• Composer of the Week:   Wolfgang Amadeus Mozart

    Wolfgang Amadeus Mozart was a Classical Period composer who is known world-wide, even today.  Born in Salzburg, Austria in 1756, Mozart was the ultimate example of a child prodigy.  His father, Leopold, encouraged his musical talents and taught him from a young age.  In fact, it is said that Mozart could play an early version of the piano “flawlessly” by age four, and was starting to write music as early as age five.   By age eleven, Mozart was already touring Europe with his father and writing full pieces of music.   By his teenage years, Mozart was becoming known as a mature composer.  

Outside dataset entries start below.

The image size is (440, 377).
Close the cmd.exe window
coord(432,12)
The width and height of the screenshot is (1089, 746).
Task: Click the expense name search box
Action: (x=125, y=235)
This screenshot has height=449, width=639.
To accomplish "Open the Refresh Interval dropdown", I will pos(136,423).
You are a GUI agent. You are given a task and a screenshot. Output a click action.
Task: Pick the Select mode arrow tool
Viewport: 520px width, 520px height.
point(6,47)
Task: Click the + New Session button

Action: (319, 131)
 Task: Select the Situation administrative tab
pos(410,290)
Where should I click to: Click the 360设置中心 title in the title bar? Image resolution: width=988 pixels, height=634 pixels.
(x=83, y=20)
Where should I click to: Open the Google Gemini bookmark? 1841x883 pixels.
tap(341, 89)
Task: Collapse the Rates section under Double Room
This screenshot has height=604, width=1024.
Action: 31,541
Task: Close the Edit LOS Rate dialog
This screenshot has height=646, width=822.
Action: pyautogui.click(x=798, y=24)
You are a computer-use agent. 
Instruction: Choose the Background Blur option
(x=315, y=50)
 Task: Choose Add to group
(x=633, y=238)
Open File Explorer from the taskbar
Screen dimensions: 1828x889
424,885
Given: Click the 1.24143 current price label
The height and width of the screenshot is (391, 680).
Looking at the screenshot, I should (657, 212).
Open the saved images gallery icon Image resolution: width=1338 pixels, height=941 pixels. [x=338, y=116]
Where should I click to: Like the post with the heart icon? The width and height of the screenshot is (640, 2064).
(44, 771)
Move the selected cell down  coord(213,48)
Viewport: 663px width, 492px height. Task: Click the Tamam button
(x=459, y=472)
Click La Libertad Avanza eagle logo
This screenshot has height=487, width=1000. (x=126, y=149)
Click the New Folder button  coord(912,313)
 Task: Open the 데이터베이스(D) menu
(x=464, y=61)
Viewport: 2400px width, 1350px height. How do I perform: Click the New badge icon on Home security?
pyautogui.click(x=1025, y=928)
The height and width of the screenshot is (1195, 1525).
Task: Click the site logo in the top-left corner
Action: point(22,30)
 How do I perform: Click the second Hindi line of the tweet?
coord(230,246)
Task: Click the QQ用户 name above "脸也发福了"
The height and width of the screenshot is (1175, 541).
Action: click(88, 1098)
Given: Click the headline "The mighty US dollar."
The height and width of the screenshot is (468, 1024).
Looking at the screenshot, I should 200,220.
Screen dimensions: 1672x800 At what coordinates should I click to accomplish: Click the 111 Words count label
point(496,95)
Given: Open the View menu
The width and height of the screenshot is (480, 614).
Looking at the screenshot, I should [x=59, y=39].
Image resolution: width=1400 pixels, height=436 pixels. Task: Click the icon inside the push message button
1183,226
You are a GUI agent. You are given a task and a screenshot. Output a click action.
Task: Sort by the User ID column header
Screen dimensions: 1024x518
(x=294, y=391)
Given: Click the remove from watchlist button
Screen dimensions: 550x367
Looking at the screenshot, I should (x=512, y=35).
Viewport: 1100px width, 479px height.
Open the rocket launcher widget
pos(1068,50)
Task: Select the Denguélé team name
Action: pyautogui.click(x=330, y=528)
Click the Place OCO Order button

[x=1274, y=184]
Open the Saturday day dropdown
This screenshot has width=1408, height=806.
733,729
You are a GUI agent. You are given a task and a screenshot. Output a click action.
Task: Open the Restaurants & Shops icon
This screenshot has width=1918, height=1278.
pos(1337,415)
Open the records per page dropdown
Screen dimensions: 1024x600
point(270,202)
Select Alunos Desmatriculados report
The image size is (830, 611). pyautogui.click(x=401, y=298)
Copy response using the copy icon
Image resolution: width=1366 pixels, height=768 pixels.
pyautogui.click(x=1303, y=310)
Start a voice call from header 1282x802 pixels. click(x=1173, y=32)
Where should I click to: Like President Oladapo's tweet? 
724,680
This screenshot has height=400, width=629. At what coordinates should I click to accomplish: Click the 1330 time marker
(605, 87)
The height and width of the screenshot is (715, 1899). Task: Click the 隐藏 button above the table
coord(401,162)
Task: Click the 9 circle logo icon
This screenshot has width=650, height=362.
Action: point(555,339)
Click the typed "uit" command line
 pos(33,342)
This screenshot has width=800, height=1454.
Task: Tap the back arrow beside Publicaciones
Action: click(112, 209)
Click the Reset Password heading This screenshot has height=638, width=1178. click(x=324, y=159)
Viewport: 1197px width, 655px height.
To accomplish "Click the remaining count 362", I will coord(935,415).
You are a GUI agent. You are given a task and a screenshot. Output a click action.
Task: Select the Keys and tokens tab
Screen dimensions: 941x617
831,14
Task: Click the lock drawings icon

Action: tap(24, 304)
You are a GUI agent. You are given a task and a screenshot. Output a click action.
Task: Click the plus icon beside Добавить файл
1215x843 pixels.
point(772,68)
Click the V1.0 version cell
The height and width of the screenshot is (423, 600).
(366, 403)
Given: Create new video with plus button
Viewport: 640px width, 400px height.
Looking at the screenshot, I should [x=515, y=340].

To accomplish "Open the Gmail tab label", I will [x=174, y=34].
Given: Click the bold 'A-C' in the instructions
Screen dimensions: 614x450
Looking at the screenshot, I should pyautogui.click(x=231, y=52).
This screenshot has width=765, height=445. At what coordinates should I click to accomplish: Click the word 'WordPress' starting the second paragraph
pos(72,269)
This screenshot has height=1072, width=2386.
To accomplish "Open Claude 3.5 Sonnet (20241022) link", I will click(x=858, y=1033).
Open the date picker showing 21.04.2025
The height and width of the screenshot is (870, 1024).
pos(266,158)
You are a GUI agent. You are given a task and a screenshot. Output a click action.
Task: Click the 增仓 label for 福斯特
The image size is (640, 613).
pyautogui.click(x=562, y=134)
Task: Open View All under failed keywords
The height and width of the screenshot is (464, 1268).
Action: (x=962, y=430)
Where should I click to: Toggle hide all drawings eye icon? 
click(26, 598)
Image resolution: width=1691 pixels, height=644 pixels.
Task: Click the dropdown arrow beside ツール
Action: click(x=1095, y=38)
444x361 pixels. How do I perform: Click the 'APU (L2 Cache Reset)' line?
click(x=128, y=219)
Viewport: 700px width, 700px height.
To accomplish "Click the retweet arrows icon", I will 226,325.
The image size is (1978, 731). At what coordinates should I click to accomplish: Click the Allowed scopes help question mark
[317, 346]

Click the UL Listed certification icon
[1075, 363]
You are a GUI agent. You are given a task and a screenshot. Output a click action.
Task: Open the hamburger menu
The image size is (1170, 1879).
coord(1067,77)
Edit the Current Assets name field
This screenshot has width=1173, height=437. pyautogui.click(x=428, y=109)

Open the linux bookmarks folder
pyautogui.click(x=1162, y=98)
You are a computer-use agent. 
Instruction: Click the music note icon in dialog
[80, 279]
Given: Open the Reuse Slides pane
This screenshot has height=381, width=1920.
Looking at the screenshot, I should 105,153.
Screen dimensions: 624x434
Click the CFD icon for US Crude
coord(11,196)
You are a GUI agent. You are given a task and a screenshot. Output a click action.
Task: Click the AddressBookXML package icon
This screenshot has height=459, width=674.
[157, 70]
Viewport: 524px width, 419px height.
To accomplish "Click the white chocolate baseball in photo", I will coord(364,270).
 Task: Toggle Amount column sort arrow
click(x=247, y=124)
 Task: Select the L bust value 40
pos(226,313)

    Mozart wrote symphonies, operas, concertos and sonatas for various instruments, string quartets, choral pieces and works for the early versions of the piano (called the clavier).   He wrote sacred (religious) music like his Requiem Mass, and secular music (non-religious) like his symphonies.   Through it all, Mozart’s amazing talent showed.  It is said that he had nearly a perfect memory for music, needing to hear something only once or twice before being able to write it down, note for note.    His most famous pieces include Symphony #40 in G minor (he wrote 41 total), operas such as The Magic Flute and Don Giovanni, as well as Eine Kleine Nachtmusik, and Requiem. 

    Mozart was married in 1782, and had six children.   Despite his amazing talent and productivity, Mozart was an undisciplined man.  He had poor social skills, and often made inappropriate jokes.   He didn’t sleep enough or take care of himself well in general, often working late into the night.   As a result, his health began to fail at an early age.   Mozart died in 1791, at the age of just 35.   He was already extremely famous, but died with little money (something he was not good with).   He is considered the greatest child prodigy to ever have lived, and along with Ludwig Beethoven and J.S. Bach, is among the most famous composers in history.